Mr. L. thought the act of sending an armed force among the Mexicans,
was unnecessary, inasmuch as Mexico was in no way molesting, or
menacing the U.S. or the people thereof; and that it was unconstitutional,
because the power of levying war is vested in Congress, and not in
the President. He thought the principal motive for the act, was to divert
public attention from the surrender of "Fifty-four, forty, or fight"
to Great Britain, on the Oregon boundary question.
Mr. L. was not a candidate for re-election. This was determined upon,
and declared before he went to Washington, in accordance with an understanding
among Whig friends, by which Col.
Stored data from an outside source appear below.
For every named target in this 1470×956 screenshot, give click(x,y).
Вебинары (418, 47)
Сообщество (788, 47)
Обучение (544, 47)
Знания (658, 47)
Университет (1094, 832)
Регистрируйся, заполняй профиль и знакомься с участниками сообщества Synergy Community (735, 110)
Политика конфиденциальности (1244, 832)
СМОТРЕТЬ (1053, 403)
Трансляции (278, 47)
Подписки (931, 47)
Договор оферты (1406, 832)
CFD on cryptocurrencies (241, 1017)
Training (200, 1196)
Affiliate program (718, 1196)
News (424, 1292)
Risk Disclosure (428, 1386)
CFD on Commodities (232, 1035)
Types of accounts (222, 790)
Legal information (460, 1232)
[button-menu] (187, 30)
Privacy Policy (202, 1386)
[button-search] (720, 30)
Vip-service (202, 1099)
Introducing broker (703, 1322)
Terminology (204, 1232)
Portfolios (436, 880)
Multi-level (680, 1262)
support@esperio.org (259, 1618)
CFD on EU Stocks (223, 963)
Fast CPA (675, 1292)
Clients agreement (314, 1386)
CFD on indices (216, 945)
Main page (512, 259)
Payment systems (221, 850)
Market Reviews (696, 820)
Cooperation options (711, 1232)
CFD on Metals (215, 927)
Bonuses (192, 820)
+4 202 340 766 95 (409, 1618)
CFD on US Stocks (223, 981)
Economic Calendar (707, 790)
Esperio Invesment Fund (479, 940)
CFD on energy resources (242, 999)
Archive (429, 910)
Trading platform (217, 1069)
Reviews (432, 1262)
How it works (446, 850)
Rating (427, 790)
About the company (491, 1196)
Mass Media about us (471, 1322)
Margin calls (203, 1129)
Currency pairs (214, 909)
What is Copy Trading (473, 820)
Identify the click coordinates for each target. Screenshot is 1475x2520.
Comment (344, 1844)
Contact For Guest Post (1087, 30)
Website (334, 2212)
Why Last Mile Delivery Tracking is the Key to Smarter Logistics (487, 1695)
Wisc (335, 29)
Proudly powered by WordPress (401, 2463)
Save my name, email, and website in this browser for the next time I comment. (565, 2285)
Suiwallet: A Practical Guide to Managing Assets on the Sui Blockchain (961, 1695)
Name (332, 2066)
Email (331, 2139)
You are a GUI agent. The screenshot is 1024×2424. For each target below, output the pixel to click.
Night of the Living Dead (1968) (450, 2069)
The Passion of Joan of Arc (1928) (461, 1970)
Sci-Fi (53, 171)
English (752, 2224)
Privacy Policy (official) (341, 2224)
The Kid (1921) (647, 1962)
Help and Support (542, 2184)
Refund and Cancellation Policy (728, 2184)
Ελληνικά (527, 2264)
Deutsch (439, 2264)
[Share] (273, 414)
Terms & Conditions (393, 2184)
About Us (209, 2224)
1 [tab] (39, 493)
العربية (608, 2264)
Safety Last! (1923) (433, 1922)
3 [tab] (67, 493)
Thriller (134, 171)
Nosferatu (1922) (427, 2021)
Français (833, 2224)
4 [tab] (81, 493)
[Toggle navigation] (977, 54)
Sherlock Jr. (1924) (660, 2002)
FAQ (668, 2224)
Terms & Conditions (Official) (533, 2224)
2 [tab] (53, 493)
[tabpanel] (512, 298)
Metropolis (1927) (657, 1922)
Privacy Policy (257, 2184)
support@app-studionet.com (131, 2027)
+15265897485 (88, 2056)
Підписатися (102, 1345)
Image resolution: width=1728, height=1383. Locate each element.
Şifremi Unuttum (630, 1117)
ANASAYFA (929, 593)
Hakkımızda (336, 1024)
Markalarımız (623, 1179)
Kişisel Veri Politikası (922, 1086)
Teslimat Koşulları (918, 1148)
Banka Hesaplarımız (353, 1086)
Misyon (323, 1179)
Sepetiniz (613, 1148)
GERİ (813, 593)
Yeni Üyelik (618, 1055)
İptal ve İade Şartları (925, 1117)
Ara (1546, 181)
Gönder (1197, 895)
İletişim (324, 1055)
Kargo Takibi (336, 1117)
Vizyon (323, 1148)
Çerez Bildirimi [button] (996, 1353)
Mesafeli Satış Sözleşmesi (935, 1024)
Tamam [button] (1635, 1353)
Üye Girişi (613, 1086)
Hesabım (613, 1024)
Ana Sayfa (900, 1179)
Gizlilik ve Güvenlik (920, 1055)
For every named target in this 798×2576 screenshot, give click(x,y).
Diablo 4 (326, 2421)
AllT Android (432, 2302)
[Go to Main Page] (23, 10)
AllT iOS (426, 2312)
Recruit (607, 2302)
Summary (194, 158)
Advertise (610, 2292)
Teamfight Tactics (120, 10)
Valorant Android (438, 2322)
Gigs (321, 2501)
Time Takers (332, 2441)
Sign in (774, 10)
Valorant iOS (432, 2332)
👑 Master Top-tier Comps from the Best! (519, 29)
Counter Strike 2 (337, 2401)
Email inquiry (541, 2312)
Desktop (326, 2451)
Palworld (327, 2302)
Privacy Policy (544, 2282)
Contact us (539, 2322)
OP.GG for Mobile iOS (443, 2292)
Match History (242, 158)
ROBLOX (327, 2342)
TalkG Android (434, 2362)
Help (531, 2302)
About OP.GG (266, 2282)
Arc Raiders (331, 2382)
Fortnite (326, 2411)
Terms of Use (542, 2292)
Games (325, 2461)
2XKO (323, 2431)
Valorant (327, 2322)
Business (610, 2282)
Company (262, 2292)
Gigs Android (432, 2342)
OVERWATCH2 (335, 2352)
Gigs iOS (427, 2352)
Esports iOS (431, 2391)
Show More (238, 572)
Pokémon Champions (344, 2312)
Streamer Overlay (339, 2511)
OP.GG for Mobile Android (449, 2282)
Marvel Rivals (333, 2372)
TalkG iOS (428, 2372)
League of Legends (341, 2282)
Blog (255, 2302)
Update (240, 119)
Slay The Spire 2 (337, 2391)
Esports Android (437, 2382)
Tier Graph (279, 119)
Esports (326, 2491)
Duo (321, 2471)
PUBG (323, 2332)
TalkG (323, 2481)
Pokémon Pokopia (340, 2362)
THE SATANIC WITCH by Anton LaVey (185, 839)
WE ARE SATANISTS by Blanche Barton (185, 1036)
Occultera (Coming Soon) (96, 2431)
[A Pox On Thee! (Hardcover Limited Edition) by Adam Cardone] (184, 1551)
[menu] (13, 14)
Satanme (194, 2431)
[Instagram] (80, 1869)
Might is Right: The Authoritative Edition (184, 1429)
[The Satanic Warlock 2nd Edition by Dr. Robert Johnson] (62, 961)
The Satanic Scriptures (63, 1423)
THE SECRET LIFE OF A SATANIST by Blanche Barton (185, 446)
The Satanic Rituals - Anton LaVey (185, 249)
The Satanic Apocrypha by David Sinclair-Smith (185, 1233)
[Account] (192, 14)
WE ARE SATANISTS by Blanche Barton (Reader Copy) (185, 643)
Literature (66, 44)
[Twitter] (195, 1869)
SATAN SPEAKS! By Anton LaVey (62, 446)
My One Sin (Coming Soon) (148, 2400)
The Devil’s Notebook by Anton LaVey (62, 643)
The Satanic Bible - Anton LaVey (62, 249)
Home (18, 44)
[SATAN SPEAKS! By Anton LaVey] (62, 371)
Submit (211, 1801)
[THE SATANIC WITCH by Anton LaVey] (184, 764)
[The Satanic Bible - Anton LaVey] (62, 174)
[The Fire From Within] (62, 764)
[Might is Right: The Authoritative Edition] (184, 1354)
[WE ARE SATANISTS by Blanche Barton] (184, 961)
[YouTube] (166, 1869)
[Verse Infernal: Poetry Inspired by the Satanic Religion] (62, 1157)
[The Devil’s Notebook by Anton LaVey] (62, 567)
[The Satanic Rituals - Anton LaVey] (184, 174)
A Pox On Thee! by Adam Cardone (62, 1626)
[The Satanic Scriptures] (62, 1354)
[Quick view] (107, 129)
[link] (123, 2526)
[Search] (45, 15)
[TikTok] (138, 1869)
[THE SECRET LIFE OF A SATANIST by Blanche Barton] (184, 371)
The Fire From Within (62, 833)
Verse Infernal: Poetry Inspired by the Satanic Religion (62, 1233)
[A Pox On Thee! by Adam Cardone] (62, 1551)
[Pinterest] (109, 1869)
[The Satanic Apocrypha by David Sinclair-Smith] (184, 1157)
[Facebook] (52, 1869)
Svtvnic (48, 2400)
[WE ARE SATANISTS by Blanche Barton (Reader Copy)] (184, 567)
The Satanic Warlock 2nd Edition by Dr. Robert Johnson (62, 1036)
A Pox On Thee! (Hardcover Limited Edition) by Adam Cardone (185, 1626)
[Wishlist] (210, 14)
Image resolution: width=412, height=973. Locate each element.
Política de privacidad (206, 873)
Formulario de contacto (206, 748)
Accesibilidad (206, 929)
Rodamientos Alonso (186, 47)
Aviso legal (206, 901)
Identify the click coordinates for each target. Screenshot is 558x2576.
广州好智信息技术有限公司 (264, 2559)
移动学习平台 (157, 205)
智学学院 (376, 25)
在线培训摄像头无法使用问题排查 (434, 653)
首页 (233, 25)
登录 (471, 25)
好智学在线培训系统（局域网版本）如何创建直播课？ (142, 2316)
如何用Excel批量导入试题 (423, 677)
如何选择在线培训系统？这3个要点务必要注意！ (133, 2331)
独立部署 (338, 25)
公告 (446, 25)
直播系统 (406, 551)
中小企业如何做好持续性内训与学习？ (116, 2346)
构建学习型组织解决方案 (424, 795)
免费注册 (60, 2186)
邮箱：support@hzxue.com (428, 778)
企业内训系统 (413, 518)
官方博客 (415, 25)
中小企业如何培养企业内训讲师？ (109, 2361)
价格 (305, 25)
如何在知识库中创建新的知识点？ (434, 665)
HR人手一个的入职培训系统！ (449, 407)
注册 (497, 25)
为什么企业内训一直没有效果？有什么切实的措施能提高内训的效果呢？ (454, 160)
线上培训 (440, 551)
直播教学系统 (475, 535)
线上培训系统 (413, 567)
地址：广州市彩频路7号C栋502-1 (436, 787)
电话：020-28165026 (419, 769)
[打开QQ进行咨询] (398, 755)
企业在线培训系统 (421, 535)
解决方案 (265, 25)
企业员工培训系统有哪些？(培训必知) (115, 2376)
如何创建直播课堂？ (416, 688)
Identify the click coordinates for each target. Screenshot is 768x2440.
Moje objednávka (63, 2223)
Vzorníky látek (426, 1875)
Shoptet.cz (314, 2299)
Hardin, and Col. Baker had each previously
served a single term in the same District.
In 1848, during his term in congress, he advocated Gen. Taylor's nomination
for the Presidency, in opposition to all others, and also took an active
part for his election, after his nomination - speaking a few times in Maryland,
near Washington, several times in Massachusetts, and canvassing quite fully
his own district in Illinois, which was followed by a majority in the district
of over 1500 for Gen. Taylor.
Upon his return from Congress he went to the practice of the law with
greater earnestness than ever before. In 1852 he was upon the Scott electoral
ticket, and did something in the way of canvassing, but owing to the hopelessness
of the cause in Illinois, he did less than in previous presidential canvasses.
In 1854, his profession had almost superseded the thought of politics
in his mind, when the repeal of the Missouri compromise aroused him as
he had never been before.
In the autumn of that year he took the stump with no broader practical
aim or object to secure, if possible, the re-election of Hon Richard Yates
to congress. His speeches at once attracted a more marked attention than
they had ever before done. As the canvass proceeded, he was drawn to different
parts of the state, outside of Mr. Yates' district. He did not abandon
the law, but gave his attention, by turns, to that and politics. The State
agricultural fair was at Springfield that year, and Douglas was announced
to speak there.
In the canvass of 1856, Mr. L. made over fifty speeches, no one of which,
so far as he remembers, was put in print. One of them was made at Galena,
but Mr. L. has no recollection of any part of it being printed; nor does
he remember whether in that speech he said anything about a Supreme court
decision. He may have spoken upon that subject; and some of the newspapers
may have reported him as saying what is now ascribed to him; but he thinks
he could not have expressed himself as represented.